Problem to solve: From the line that contains "The height and" down to the last line of the entries, repeat every line exactly. Do not carry over the pictures.

Record extracts:

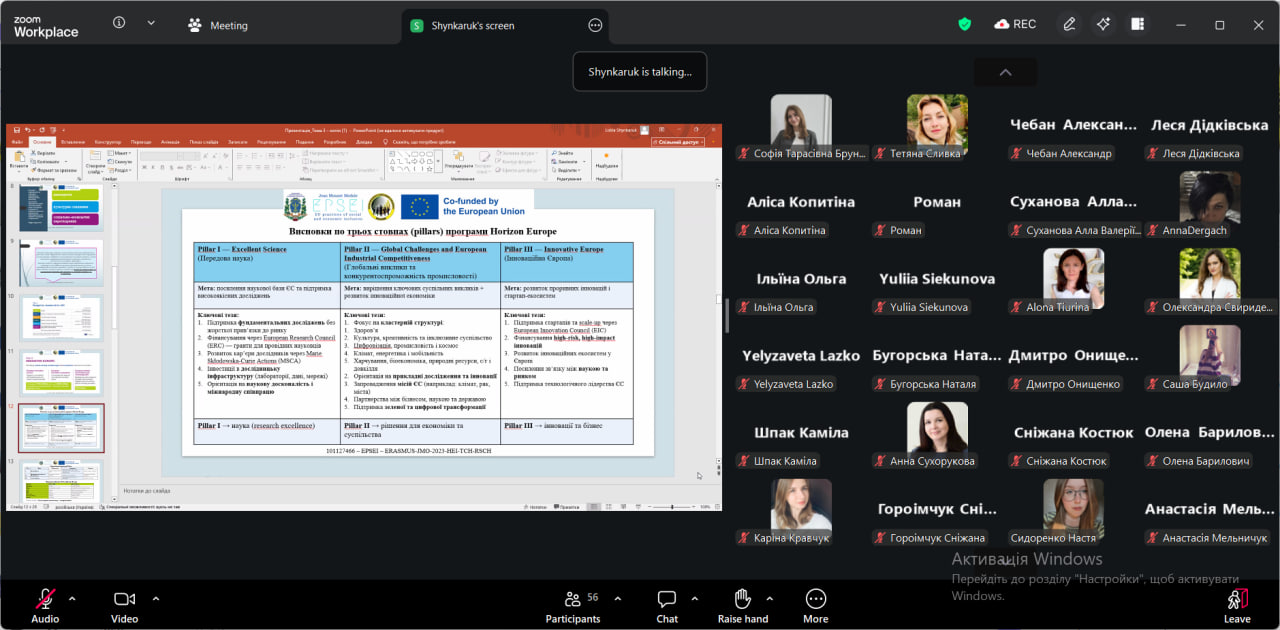
Task: Click the REC recording indicator
Action: click(x=1015, y=24)
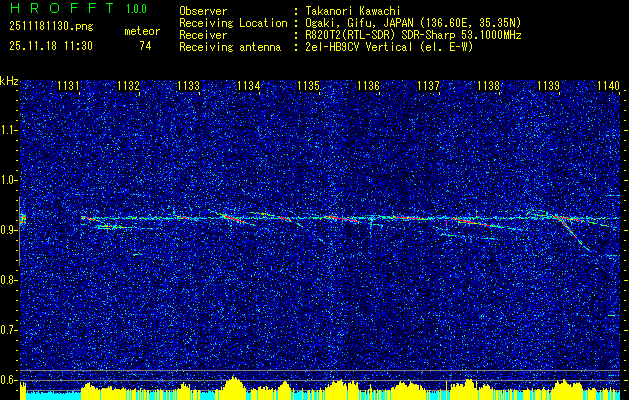Click the 1.1 frequency axis label

click(9, 129)
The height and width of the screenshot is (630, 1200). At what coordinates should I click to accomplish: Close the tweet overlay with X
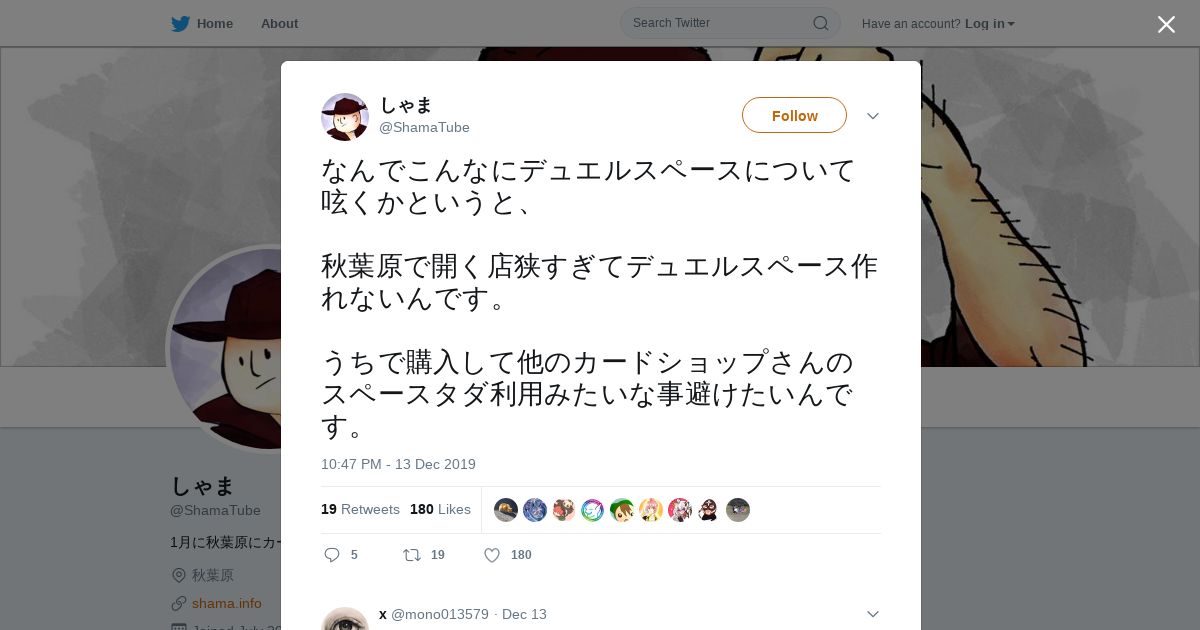click(1166, 24)

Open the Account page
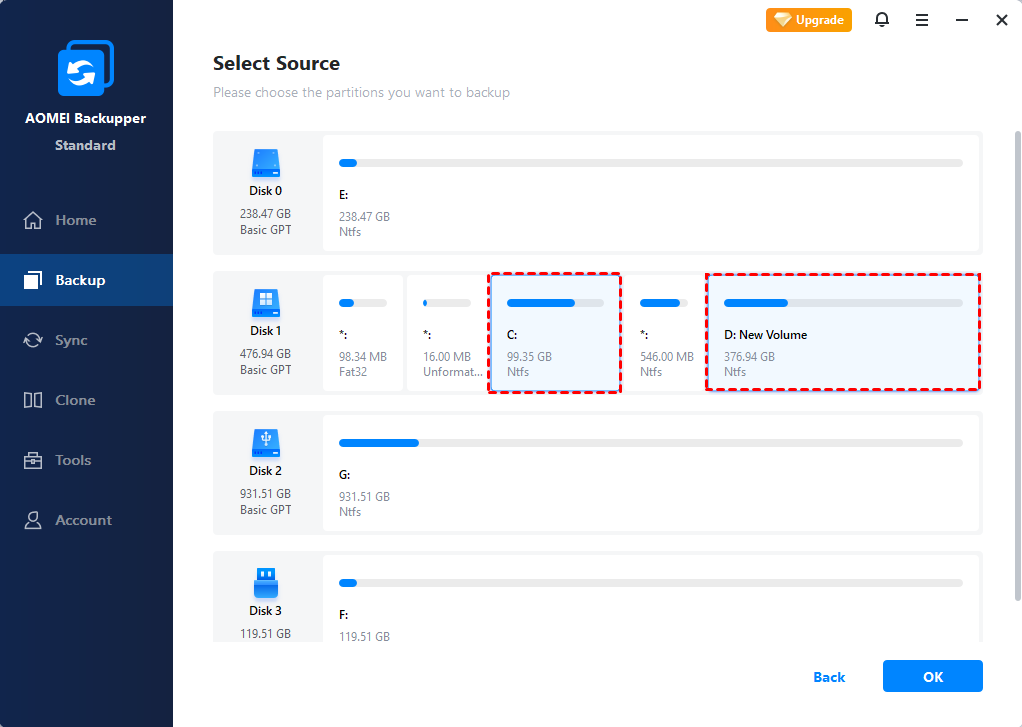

Completed task:
The height and width of the screenshot is (630, 1200). At what coordinates should I click to accomplish: Close the tweet overlay with X
click(1166, 24)

Open the Account page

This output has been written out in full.